Ban on using preferred gender pronouns lifted in UK schools

Primary schools in the UK can now officialy use the preferred pronouns of transgender pupils, according to new proposals from the Labour Government.

This ends an outright ban on such pronouns for primary aged children instituted by the Tory Government in 2023. This means a biological female can be addressed as ‘he’, ‘him’ or ‘they’ if they wish and a biological male as ‘she’, ‘her’ or ‘they’.

The new guidance says children under 11 should be supported to socially transition only in “exceptionally rare” circumstances and argues that early social transition can have significant psychological and practical consequences and should not be treated as a neutral act.

Secondary schools will have more discretion but are still told that parents must be involved. Only in cases where seeking parents’ views would create a safeguarding risk, such as in cases of abuse, can schools proceed without informing families.

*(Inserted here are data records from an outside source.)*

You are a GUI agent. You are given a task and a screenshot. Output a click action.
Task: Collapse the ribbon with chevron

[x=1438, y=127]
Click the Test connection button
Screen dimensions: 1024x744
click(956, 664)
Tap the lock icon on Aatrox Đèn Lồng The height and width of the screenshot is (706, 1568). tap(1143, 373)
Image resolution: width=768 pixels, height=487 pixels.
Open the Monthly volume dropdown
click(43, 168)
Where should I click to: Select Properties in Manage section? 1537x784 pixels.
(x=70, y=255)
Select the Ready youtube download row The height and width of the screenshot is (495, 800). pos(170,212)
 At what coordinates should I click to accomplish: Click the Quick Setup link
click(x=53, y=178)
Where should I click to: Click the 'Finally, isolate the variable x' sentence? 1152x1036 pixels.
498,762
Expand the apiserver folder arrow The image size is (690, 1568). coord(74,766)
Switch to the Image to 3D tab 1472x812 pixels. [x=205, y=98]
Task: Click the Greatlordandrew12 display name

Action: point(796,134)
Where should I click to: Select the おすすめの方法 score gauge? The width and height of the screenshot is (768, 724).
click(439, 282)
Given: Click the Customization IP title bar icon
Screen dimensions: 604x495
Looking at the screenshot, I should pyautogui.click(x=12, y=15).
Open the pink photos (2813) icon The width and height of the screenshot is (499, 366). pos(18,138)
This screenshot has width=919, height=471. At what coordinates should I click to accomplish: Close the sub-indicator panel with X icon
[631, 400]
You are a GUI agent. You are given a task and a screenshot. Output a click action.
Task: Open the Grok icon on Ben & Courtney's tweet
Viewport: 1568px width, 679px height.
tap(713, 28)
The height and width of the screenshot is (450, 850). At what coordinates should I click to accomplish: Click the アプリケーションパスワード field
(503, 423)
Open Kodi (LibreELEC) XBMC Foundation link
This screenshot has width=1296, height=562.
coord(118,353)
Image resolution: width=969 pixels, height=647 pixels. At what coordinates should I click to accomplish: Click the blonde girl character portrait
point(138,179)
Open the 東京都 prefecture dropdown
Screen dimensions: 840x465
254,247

Children over eight should not be permitted to use toilets for the opposite biological sex, while those over 11 should not access opposite-sex changing rooms.

Mixed-sex sleeping arrangements on residential trips are also ruled out.

And a child’s birth sex must be accurately recorded in records.

However, Maya Forstater, chief executive of Sex Matters, said it was a “dangerous fairytale” to let children be treated as the opposite gender at all.

“Schools are still being left with the idea that they can facilitate ‘social transition’ — which remains undefined — and that they should negotiate this on a case-by-case basis,” Forstater said.
“It should be clear by now that allowing children and parents to think that a child who starts their education as a girl can graduate as a boy, or vice versa, is a dangerous fairytale.”